The familiar hum of the highway had become background noise to the soulful and raspy voice of Mr. Charles Neblett, who was an original Freedom Singer. Mr.  Neblett’s voice echoed off the walls of the metal charter bus. With every verse, the voice of a stranger rose up and sang along. It did not take long until the entire bus was clapping and singing along to the words of songs about freedom, revolution and love.

There is always this moment before I step onto a charter bus or a van where I try to talk myself out of leaving for the adventure. I remind myself my body will be sore, my eyelids will grow heavy, and my mind will find no rest. And then, there is this moment where the bus full of strangers reminds me of the magic that can bloom into this world. The passionate sea of voices, led by Mr. Charles Neblett, was just one reminder I received that day, and for that I will be forever thankful.

The thunderstorm that was promised on June 23 never came. Rain did not pitter-patter against the concrete sidewalks and city streets. Thunder did not roar against the graying sky. Lightening did not flash its static rage against the Washington, D.C. skyline. 

Instead, I found myself walking on to a merely damp National Mall. Fog had rested itself between the grass and among the trees, just thick enough I could barely see the Capitol Building.

I spent the next couple of hours standing on the padded National Mall, surrounded by people of all ages and races; a huddled mass of change-makers. The capitol and the trees spread across its sides were distorted by the stage, screens, posters and flags proudly proclaiming that Black Lives Matter and to Fight Poverty Not the Poor.

I stood and listened to the roaring honesty of every speech. From the words of Reverend Dr. William Barber to that of Reverend Dr. Liz Theoharis, and from the words of every person who spoke on that stage, I was shown the humanity through which we all relate.

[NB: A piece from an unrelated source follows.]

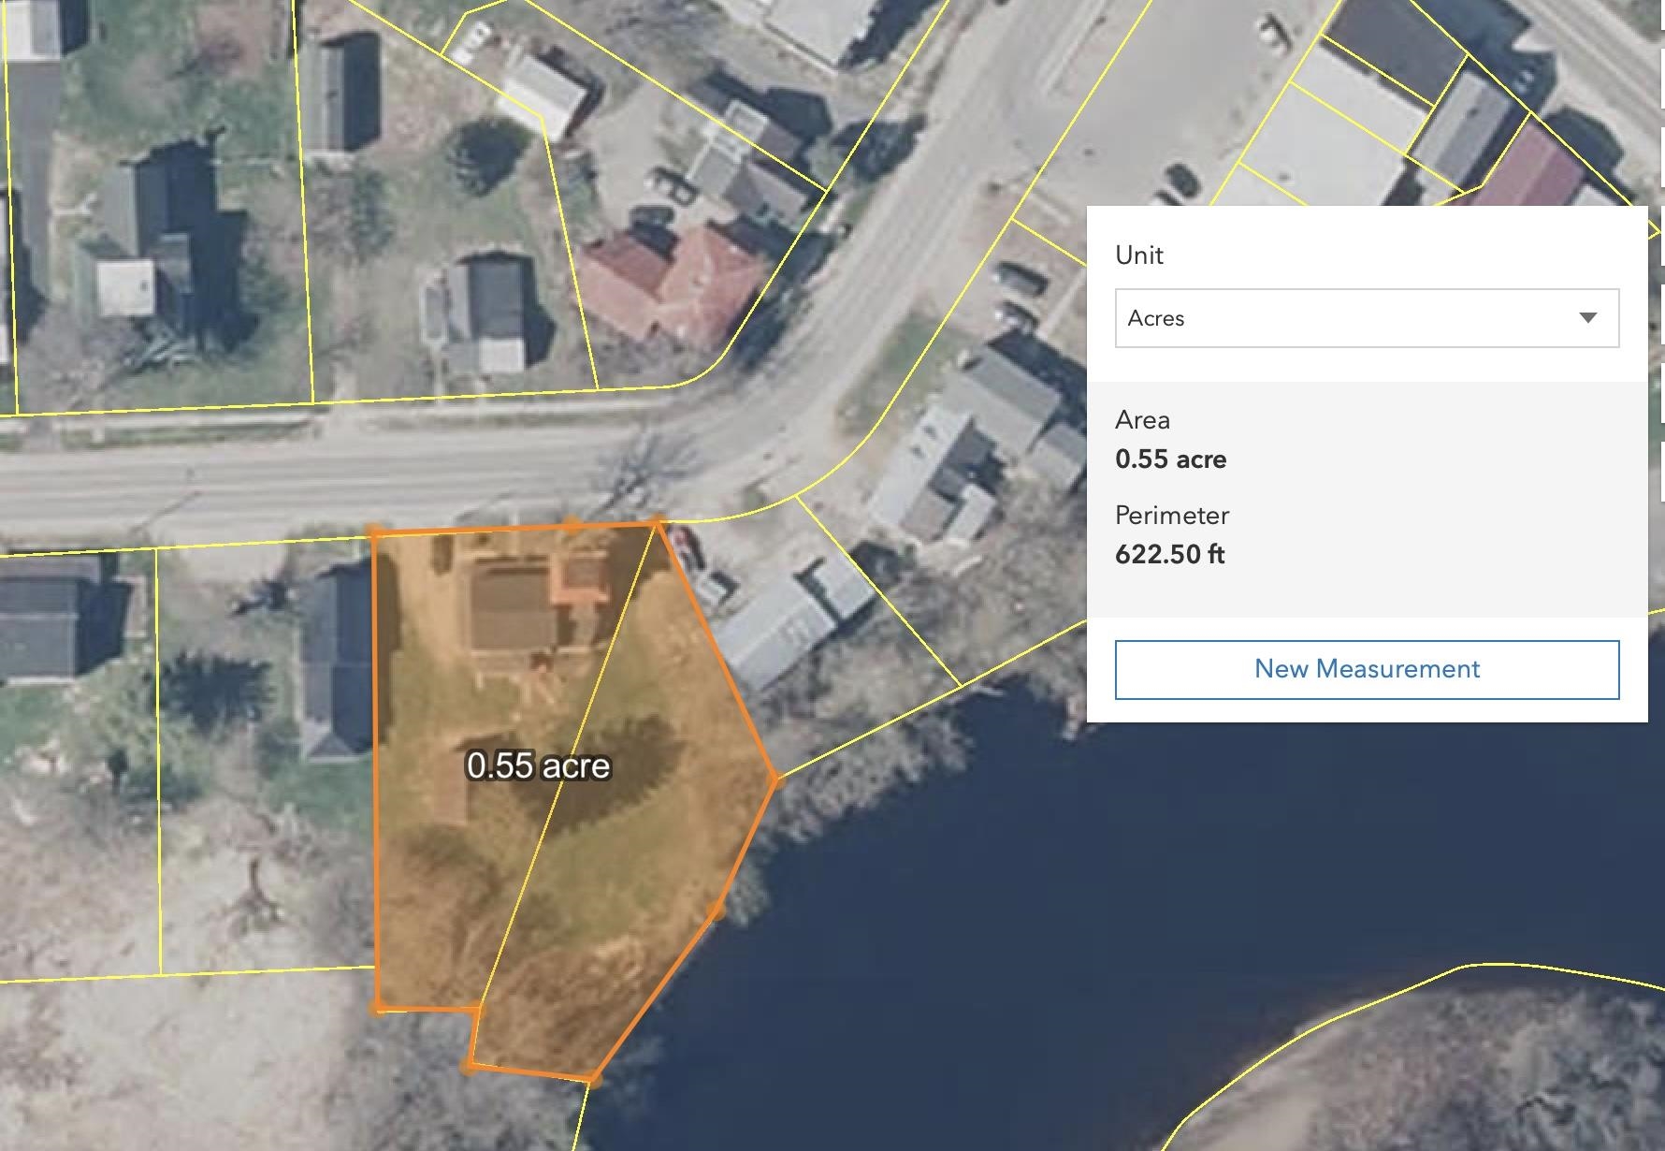Click the 0.55 acre label on the map
The width and height of the screenshot is (1665, 1151).
(538, 765)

Every speech is a reminder of the way systems of oppression grow like vines tangling around the skin, bones and teeth of neighbors and strangers. Every speech is a reminder that these immoralities exist in this world and not just on an academic page. Every crack in the voice of the orator is the subtle reminder of how poverty, ecological devastation, militarism, racism and a distorted moral narrative can cause so much pain.

I get goosebumps when I listen to these people speak, their words always end with a hope that we as a people can carry and sustain towards creating change.

As the rally was ending and the march was beginning, the final speech was given by a young poet; only 17. She was tired of writing about oppression, reading about oppression, facing an oppression so tightly wrapped around her bones all she can do is ache. I cannot stop thinking about the words of this poet.

I am only 21 years old and I wonder if 21 is too young to already be tired of writing, reading and facing oppression. I am afraid that 17 is too young to already be tired and I am afraid of growing up in a world where classrooms have turned into war zones and the autonomy of my body is still up for debate.

Somebody is hurting my sister and I am afraid for her. Somebody is hurting my sister and it has gone on far too long. And we won’t be silent anymore. And it is in the fact that we won’t be silent anymore the hope is able to bloom in the chaotic foundations of this world. Hope grows in the huddled masses who sing and listen to one another. Hope grows in the fact that the systems of oppression, despite their un-naming, can be challenged through difficult conversations.

The systems can be challenged by working to create change everyday. Everyday, I get to wake up and work for a better world. I get to grow in community with strangers who hold me accountable to the words I say and to the actions I take.

On June 23 I got on a bus with strangers and traveled to Washington, D.C. On June 23, as the moon began to rise I got on a bus with a community who have not and will not be silent anymore.